@troux, good idea. I do tend to see similar feedback in a lot of the "rack feedback" requests.
In addition to the ideas above, how about adding in some of the following:
a) write out your vision for your modular synth. What do you want it to be great at? It's okay if this is vague to begin with, but the clearer the vision, the more coherent the modular design will be (e.g. more fun, more good sounds, less frustration and waste).
b) consider how big a modular case you would likely get. Next, consider a larger case! Ideally, plan to leave 25-50% open space in your first case so you can add additional modules as you learn your needs and interests better.
c) consider your $s budget for modular. Is modular a better option for you versus other music items (e.g. software or hardware synths, grooveboxes, etc.)? While modular is great at many things, it can be an inferior alternative in some situations.
d) plan your first (or next) modular rig. Start by thinking about proportions of modules: a useful guideline (courtesy of JimHowell1970) is "sound sources < sound modifiers < modulation sources < utilities." A rig with good proportions of modules will tend to seem balanced and deep (for its size); a rig with skewed proportions will tend to seem unbalanced and limited (for its size).

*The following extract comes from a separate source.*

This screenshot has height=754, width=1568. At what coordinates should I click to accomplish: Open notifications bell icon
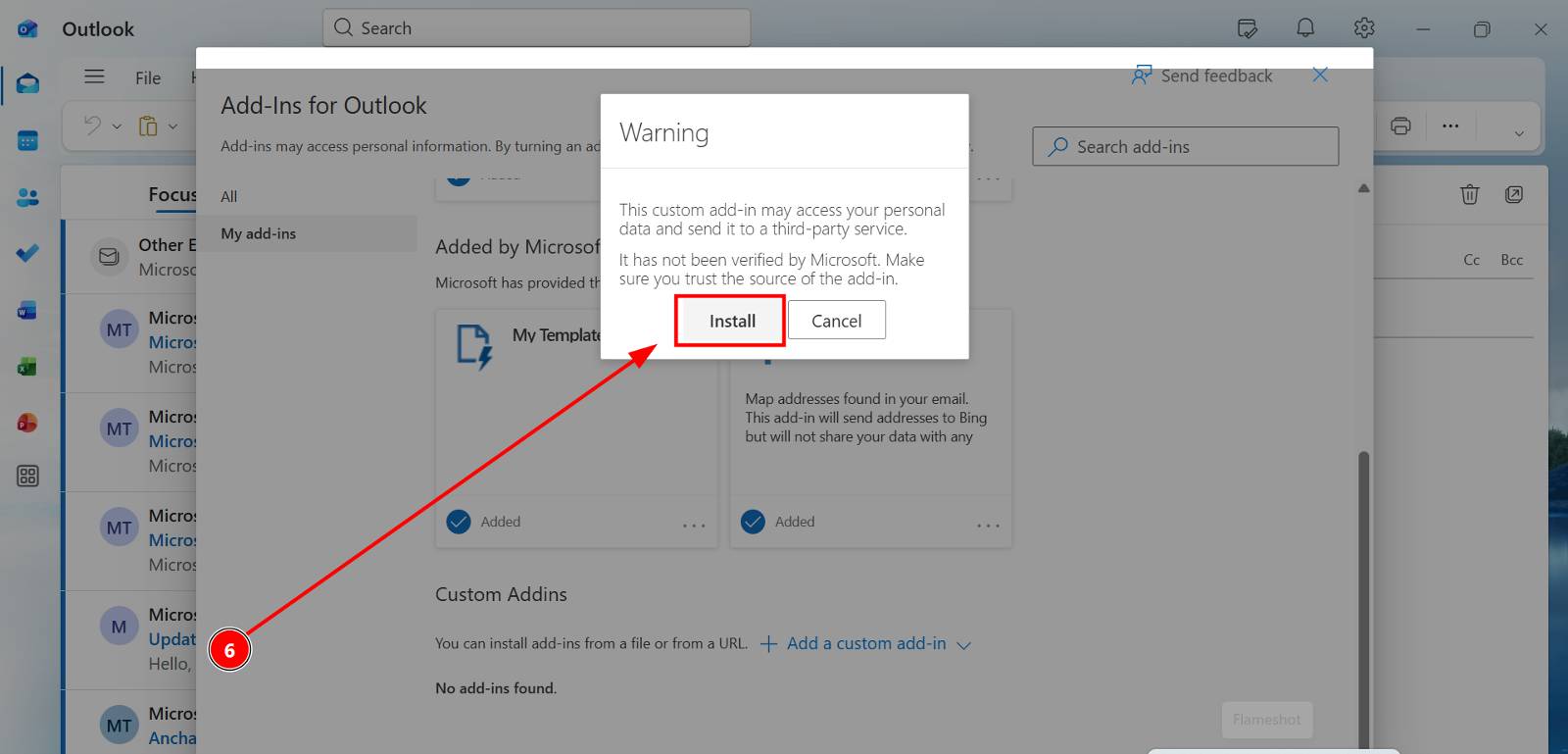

e) pick some modules! A balance to keep in mind is "inspiration / working instrument / going slow". Something has led you to modular -- make sure at least some modules embodying that "inspiration" appear in your rig. "Complete working instrument" -- if you buy a hardware or software synth, most of the time it arrives as a fulling working instrument, essentially complete on its own for some musical task. With modular, there is a risk of missing an important module type, and severely limiting the rig so that it is not as much a complete working instrument as a VST or hardware counterpart may be. Consider all the modular functions you need to accomplish your main musical tasks, and include those in your draft rig. Lastly, there is the longstanding advice among modular synthesists to "go slow," namely get modules one or few at a time and learn them very very well before adding new modules. Keeping inspiration in your rig, designing a rig that is a working instrument, and going slow enough to learn your incremental new module are somewhat contrary guidelines -- with some consideration, you can find the balance right for your rig.
f) consider some "no regrets" or "tried and true" modules if you're a beginner. These can include [to insert list from across thread above].
g) use tools like Modular Grid and/or VCVrack to test your rack designs. There is a large modular community and other modular users routinely help each other start or extend their modular journey!
h) dive in, take time to learn and explore your rig, and enjoy!
IMO maybe some of the above is helpful broader advice to include in a primer for new folks. Feel free to keep / toss / update / recombine any of it as you see fit.